Ohne die Stimme zu heben, fuhr der Kardinal fort: »Sire, ich bin bereit, mein Leben dem Wohl des Staates zu weihen. Aber es fruchtlos zu tun halte ich nicht für zweckmäßig.«
»Fahrt fort, mein Cousin«, sagte der König.
»Sire, um Euch auch das nicht zu verhehlen, sehe ich noch einen Umstand, der meinem Eintritt in die Geschäfte entgegensteht. Ich bin der Königinmutter sehr verpflichtet, daher könnte mancher versucht sein, Ansichten, die ich zum Wohl des Staates äußern würde, zu mißdeuten und der Königinmutter und mir Absichten zu unterstellen, die der Wirklichkeit ganz entgegen wären. Sire, es gibt also, um es Euch offen zu sagen, eine Reihe von Beweggründen, die gegen meine Aufnahme in den Kronrat sprechen. Indessen werde ich, wenn Eure Majestät es befiehlt, dem Willen Eurer Majestät blind gehorchen. Wenn ich aber dieses Amt annehme, ohne es gesucht oder gewünscht zu haben«, und Richelieu brachte es fertig, einen solchen Satz auszusprechen, ohne zu lachen, »so möge Eure Majestät wissen, daß ich nie ein anderes Ziel haben werde und haben kann als das Wohlergehen Seiner Person und die Größe Seines Staates. Folglich gehen meine glühenden Wünsche dahin, Eure Majestät möge in diesem Glauben so fest sein, daß ich gewiß sein kann, es werden Sie keine Arglisten von Übelmeinenden an meiner Aufrichtigkeit zweifeln machen.«
Langes Schweigen folgte dieser Rede, die zugleich durch ihre Hellsicht, ihre Gewandtheit und ihre unerschütterliche Selbstsicherheit beeindruckte. Der Kardinal hatte seine Berufung angenommen, indem er vorgab, sie abzulehnen. Er hatte die Bedingungen seiner Rolle exakt definiert und hatte sich als einziger der anwesenden Minister von der Pflicht befreit, am Lever des Königs teilzunehmen und Bittsteller zu empfangen.

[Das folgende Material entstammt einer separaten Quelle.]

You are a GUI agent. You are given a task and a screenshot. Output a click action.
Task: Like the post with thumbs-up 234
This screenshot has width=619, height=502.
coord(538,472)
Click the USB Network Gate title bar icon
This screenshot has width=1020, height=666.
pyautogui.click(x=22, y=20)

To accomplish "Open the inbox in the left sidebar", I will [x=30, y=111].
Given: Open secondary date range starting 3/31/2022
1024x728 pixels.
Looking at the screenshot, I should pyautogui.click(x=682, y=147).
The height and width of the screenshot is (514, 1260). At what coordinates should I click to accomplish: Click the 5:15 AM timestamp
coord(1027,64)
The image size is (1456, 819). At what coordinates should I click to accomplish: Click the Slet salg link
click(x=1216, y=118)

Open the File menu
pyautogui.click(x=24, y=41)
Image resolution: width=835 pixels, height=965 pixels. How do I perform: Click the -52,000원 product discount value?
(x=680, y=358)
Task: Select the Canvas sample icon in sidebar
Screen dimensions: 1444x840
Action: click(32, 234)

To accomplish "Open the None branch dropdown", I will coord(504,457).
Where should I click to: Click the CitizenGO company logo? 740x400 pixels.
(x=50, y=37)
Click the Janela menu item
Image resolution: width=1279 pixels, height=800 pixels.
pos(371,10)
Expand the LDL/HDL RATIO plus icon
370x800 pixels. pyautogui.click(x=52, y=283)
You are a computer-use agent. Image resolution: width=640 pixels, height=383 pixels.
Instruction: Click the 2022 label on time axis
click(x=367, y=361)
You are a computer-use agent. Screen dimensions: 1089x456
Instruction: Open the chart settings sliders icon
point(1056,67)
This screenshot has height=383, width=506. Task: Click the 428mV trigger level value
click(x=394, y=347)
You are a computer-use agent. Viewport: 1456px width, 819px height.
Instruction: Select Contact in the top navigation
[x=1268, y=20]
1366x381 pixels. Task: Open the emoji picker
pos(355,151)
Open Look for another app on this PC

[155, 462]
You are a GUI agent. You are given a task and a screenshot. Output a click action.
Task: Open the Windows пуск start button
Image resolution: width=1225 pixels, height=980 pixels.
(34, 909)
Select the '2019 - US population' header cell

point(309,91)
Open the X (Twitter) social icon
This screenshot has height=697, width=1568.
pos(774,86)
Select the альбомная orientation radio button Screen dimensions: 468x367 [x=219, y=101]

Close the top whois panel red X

»Mein Cousin«, sagte der König, »es ist mein Wille, daß Ihr mit dem heutigen Tag in meinen Kronrat eintretet.«
Der Kardinal wartete kaum bis zum nächsten Tag, seinesgleichen den Vortritt streitig zu machen. Nicht nur dem Konnetabel |395|und dem Kanzler wollte er vorangehen, sondern auch den Prinzen von Geblüt und den anderen Prinzen, und er setzte es durch. Wenige Wochen später wurde dank seiner Empfehlung und unter Vorlage von Beweisen La Vieuville vom König entlassen und aus Paris verbannt.